Wir sitzen mal wieder in unserem geliebten Speisewagen und trotzen mit heißen Getränken der kalten Klimaanlage. Erzurum und das zugehörige Starkregen-Gewitter liegen bereits hinter uns, der Zug bummelt gerade durch Horasan. Großes Militärsperrgebiet, gackernde Hühner auf den Schotterstraßen – und überall werden neue Häuser gebaut. Dass sich die Türkei angeblich neuerdings in einer schweren Wirtschaftskrise befindet, hat sich scheinbar noch nicht bis Ostanatolien durchgesprochen – hier wird weiterhin gebaut, gebaut, gebaut, gebaut. Neue Autobahn, neue Hochhäuser, großes Einkaufszentrum in Erzurum – und selbst unsere Bahnstrecke wurde offensichtlich in den letzten Jahren parallel zur alten Strecke neu gebaut – allerdings erneut eingleisig und nicht elektrifiziert.

Die Landschaft ist hier oben (wir befinden uns derzeit auf etwa 1.700 Metern Höhe, der höchste Punkt der Strecke wird etwa 2.250 Meter hoch sein) recht karg. Das Getreide ist schon geerntet. Vereinzelt stehen größere Ansammlungen von Kühen in der Gegend rum. Im Talboden stehen vereinzelt Bäume, am Horizont hohe Berge. Mehr ist nicht. Neben dem Bahngleis verrotten alte Verladerampen, anscheinend werden die landwirtschaftlichen Güter – genau wie ein Großteil des Personenverkehrs – heutzutage auf der Straße abgewickelt. Dafür braucht man viel Öl. Das gibt es am Kaspischen Meer. Um es leichter in die Türkei transportieren zu können, wird eine Bahnstrecke von Kars nach Georgien gebaut.
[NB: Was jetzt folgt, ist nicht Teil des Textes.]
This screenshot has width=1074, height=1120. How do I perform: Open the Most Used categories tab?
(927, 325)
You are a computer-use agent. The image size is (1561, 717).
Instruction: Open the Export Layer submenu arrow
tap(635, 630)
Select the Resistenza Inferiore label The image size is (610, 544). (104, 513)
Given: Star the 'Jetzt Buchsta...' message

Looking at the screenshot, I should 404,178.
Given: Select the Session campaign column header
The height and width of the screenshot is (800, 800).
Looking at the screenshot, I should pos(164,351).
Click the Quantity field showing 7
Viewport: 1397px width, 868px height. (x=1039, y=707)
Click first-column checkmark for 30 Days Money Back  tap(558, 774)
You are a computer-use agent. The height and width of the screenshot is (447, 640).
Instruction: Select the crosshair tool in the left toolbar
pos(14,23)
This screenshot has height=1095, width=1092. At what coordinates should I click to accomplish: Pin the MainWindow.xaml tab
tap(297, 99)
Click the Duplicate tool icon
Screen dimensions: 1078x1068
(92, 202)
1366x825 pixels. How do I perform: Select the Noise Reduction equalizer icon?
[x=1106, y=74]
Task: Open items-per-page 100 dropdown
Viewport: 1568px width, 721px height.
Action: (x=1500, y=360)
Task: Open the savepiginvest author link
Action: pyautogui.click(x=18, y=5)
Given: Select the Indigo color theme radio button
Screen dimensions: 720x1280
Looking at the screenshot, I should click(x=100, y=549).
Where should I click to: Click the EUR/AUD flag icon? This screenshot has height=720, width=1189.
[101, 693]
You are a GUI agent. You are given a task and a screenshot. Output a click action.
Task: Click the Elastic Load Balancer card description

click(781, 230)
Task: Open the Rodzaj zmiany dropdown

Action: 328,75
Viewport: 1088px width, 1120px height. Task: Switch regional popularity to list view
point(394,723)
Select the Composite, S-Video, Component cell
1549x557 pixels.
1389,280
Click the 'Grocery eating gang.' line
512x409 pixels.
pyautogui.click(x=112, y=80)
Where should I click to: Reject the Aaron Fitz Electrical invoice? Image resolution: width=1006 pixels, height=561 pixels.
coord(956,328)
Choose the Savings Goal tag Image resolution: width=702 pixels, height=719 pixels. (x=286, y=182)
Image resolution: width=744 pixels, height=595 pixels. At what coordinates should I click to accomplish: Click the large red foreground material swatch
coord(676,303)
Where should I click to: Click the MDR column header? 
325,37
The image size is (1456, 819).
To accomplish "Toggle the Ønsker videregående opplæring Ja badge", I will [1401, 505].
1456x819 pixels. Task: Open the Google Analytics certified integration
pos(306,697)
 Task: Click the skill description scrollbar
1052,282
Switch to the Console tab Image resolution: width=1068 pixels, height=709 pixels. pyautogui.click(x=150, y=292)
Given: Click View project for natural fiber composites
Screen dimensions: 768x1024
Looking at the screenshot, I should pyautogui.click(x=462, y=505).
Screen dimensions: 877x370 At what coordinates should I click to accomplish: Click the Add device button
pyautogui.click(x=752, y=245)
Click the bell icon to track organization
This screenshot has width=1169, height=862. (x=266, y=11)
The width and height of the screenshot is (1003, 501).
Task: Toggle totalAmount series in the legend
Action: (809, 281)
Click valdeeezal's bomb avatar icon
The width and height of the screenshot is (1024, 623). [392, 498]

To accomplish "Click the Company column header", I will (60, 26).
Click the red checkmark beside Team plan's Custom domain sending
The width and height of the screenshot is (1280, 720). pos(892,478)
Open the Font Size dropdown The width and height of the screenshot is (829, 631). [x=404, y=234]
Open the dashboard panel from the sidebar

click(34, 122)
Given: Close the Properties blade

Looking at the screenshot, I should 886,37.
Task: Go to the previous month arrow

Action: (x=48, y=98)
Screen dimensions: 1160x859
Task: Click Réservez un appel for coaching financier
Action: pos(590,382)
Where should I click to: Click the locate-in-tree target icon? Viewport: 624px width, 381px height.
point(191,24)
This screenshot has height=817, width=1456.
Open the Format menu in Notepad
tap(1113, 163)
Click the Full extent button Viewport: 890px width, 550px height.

Die Eisenbahn ausbauen, damit man mehr Auto fahren kann? Die Theorie kam mir gerade, als wir an einer Tankstelle vorbeigefahren sind.

Wir vier profitieren von der neuen Bahnstrecke noch nicht: Weil sie auf der georgischen Seite noch nicht fertig ist, müssen wir ab Kars mit dem Bus weiterfahren. Von Kars trennen uns noch knapp drei Stunden, die aktuelle Verspätung beträgt 65 Minuten. Das Tagebuch werde ich in den nächsten drei Stunden besser geschlossen halten, der Regen ist nämlich wieder deutlich stärker geworden und einzelne Tropfen finden den Weg durch die Scheibe in den Speisewagen.

Als wir bei Dunkelheit in Kars ankommen, regnet es noch immer. 25 Stunden Fahrt, Nikotinduft und die versifften Zugtoiletten liegen hinter uns. Was vor uns liegt, werden wir erst morgen früh bei Helligkeit sehen.